━━━ Stored data ━━━

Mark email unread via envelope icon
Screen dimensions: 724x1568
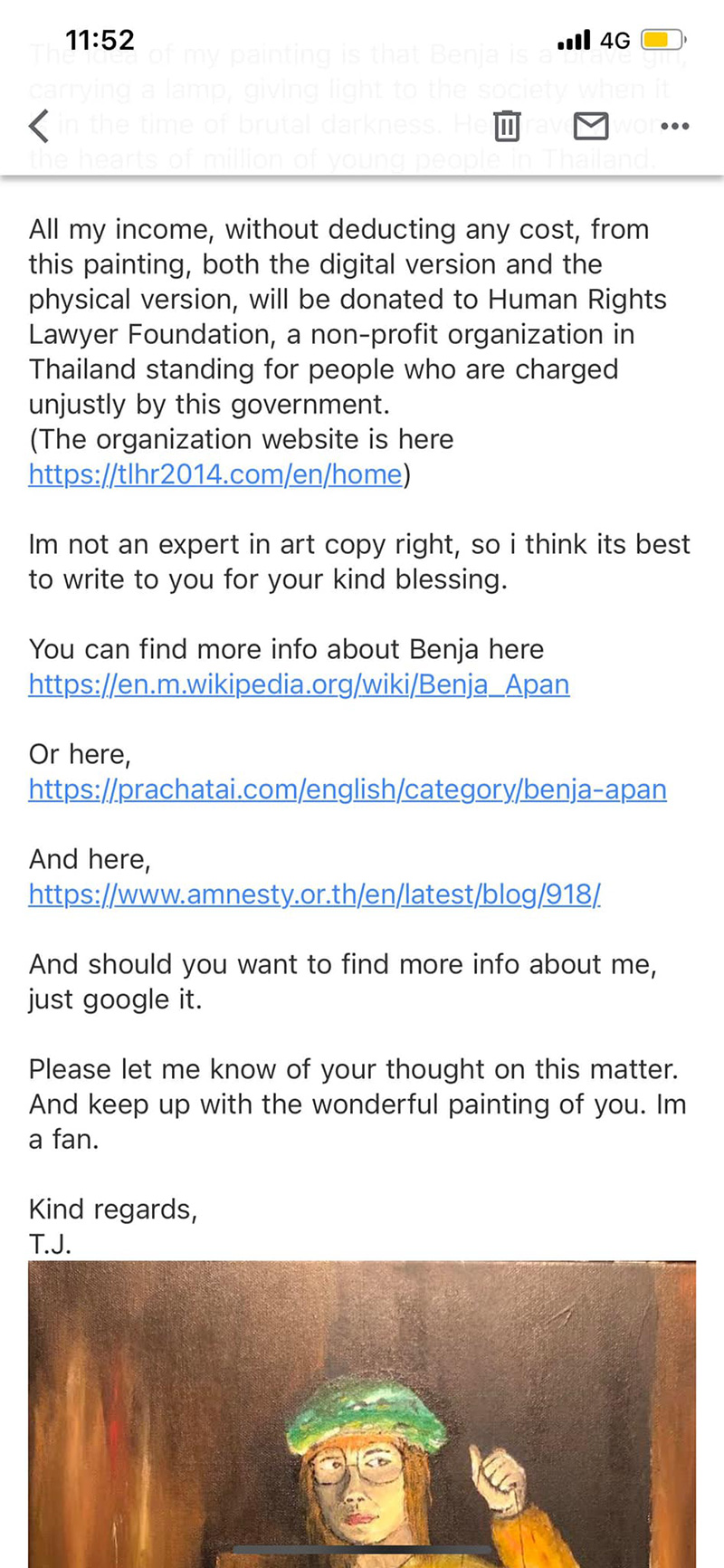[x=591, y=126]
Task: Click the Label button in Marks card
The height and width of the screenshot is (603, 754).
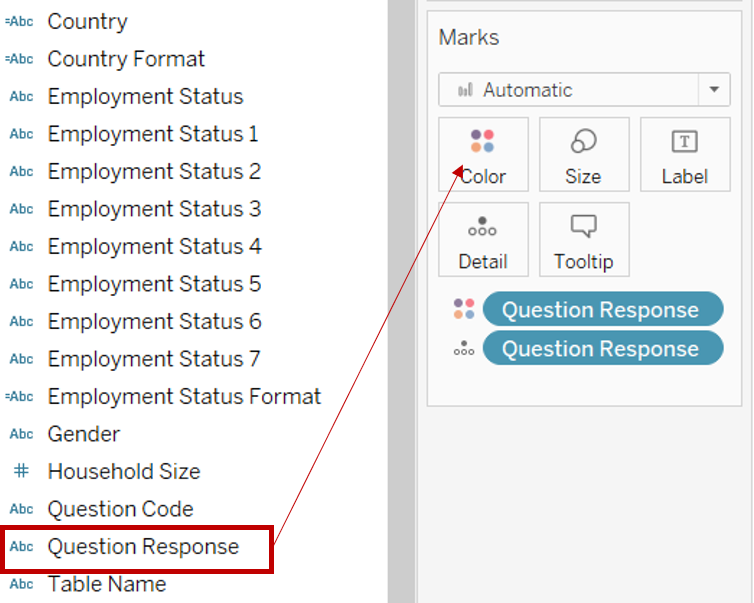Action: coord(684,154)
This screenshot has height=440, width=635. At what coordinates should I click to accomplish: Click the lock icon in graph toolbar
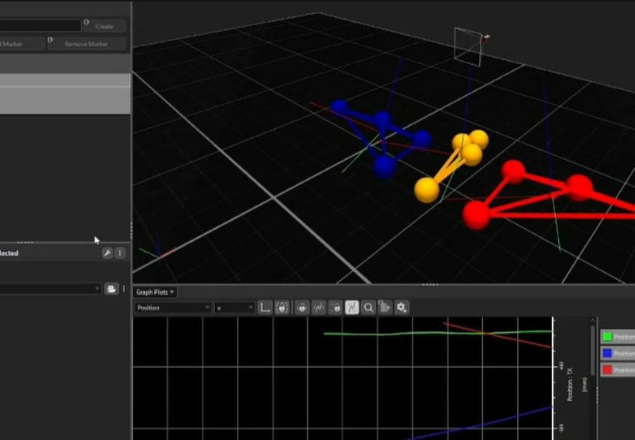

━━━

§ Work instructions
Return every row above word for word and line by line, leaving out the pictures.

§ Expected answer
Mark email unread via envelope icon
Screen dimensions: 724x1568
[x=591, y=126]
Task: Click the Label button in Marks card
The height and width of the screenshot is (603, 754).
Action: coord(684,154)
This screenshot has height=440, width=635. At what coordinates should I click to accomplish: Click the lock icon in graph toolbar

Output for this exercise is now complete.